Does Anybody Really Care?

Saddam Hussein is on trial, and there are over 130,000 U.S. troops responsible for providing additional security and support on the ground throughout Iraq, but bombs exploded near yet another significant Shiite religious shrine, and at least 30 are dead including two American soldiers following attacks nationwide Sunday.

Shiites in Iran are blaming the West for the bombing of the Askariya shrine last week in Samarra. Protestors hurled Molotov cocktails at the British embassy in Tehran on Sunday.

Confidence in the U.S. mission in Iraq appears to be headed for the doldrums after two of the war’s staunch supporters, arch-Conservatives Bill Kristol and William F. Buckley Jr. consider waving the white flag.
Today is the deadline for U.S. negotiators to meet the demands of Christian Science Monitor correspondent Jill Carroll’s kidnappers to secure her release. There apparently is nothing further to report here.

Many of Iraq’s newly trained police forces are suspected of doubling as death squads, according to a UN envoy.

I’m headed for the Crime Bus! Here’s hoping for a dry Bacchus at Mardi Gras!

Destruction of the Golden Mosque

At least 100 people have been killed in the 24 hours following Wednesday’s bombing of al Askari mosque — one of the holiest shrines for the Shia — in Samarra, Iraq.

Iraqi Vice President Adel Abdul Mahdi is sounding alarm with the statement: “This is as 9/11 in the United States.”

Not just any old place of worship, the golden mosque is connected to the 12th and final Shi’ite imam, who Shias believe went into hiding in the 9th century under the Askariya mosque. Believers await a messiah-like return of this hidden imam.

Historian Juan Cole, commenting on the CBC’s “As it Happens,” compared the significance of the site to the Sistine Chapel in describing the extent of the terror achieved in such an attack — believed to be the first major bombing of a religious shrine in Iraq since the war began.
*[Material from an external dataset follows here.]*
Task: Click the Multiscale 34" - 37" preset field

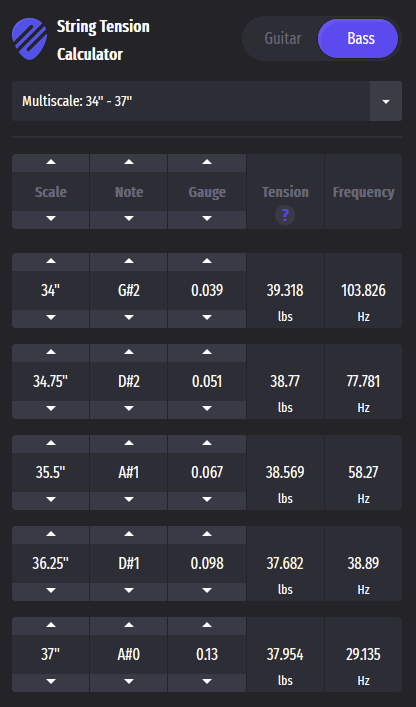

At least seven mosques have been bombed throughout Iraq since Wednesday, according to Major General Rick Lynch, spokesman for coalition forces in Iraq.
President Bush has condemned the attack as grotesque, but many hold the United States at least partially accountable for the attack. Despite the apparent lack of security allowing such an attack, it is believed that the bombing came in response to U.S. Ambassador to Iraq Zalmay Khalilzad’s threat this week that the U.S. would pull its support from the country should fail to work together andn remain sharply sectarian.

A journalist with Al-Arabiya Television and two of her crew were killed on their way to reporting from the destroyed shrine.

The ever-prominent Shi’ite leader Moqtada al-Sadr is prepared for all-out civil war in response to the bombing. His Mehdi army is responsible for many of the killings in the aftermath of the bombing. There were no fatalities in the bombing itself, and no group has claimed responsibility.

More: CJR on civil war; Heretik on Samarra; PublicEye / Global Voices / Riverbend from Iraq

Fishbowl test posts

Daily News Relaunches LA.com… Again

Bringing you all the Bootie LA coverage you can ask for, (and without even a hint of MediaNews Group branding), the Daily News invites us to “a whole new concept in journalism,” otherwise known as the gossip and go-to guide, LA.com.

Perhaps the DN is playing along with Tribune’s distinctively-branded Metromix Los Angeles, which is now in Beta in LA after years of delay. Put in your ZIP code and find dinner.

“LA.COM isn’t just a Web site, it’s an experience,” promises DN editor Ron Kaye, of the re-titled “U” section in print and the revamped online city guide that was actually LA’s first local events blog when it launched in 1998.

This is MediaNews Group’s second effort at relaunching LA.com in five years.

The Journal Acknowledges Blogging, Ten Years Later

The Wall Street Journal has more paying online subscribers (over 900,000) than the LA Times has in print. But who would have thought the esteemed Journal would be the first rag to celebrate the 10th anniversary of blogging. The Happy Blogiversary special section came complete with video and top billing in the editor’s picks sidebar. And somewhere, Rupert Murdoch is smiling, or perhaps this is just a sign that Dow Jones truly is in his back pocket. Not only did the Journal fail to mention their small stable of blogs (which date back to…. May 2006), they overlooked bloggers ( entirely by printing the opinions of people like Tom Wolfe “I’m weary of narcissistic shrieks and baseless ‘information.'” Nice of them to acknowledge blog, of course — even if it’s just the Saturday paper.

Flying Away From LATimes.com

Sure it takes flashy ads to generate revenue on any Web site. But a real eyesore — and a true sign of desperation — are the identical ads, complete with animation of a 787 Dreamliner flying off the page and “Apply” in large text, on the LATimes.com homepage. LAT publisher David Hiller announced last week that the paper had just experienced one of its worst quarters ever and now it appears its taking its losses out on latimes.com visitors.

Times readers not interested in working for Boeing can still get the news at my.latimes.com or via rss.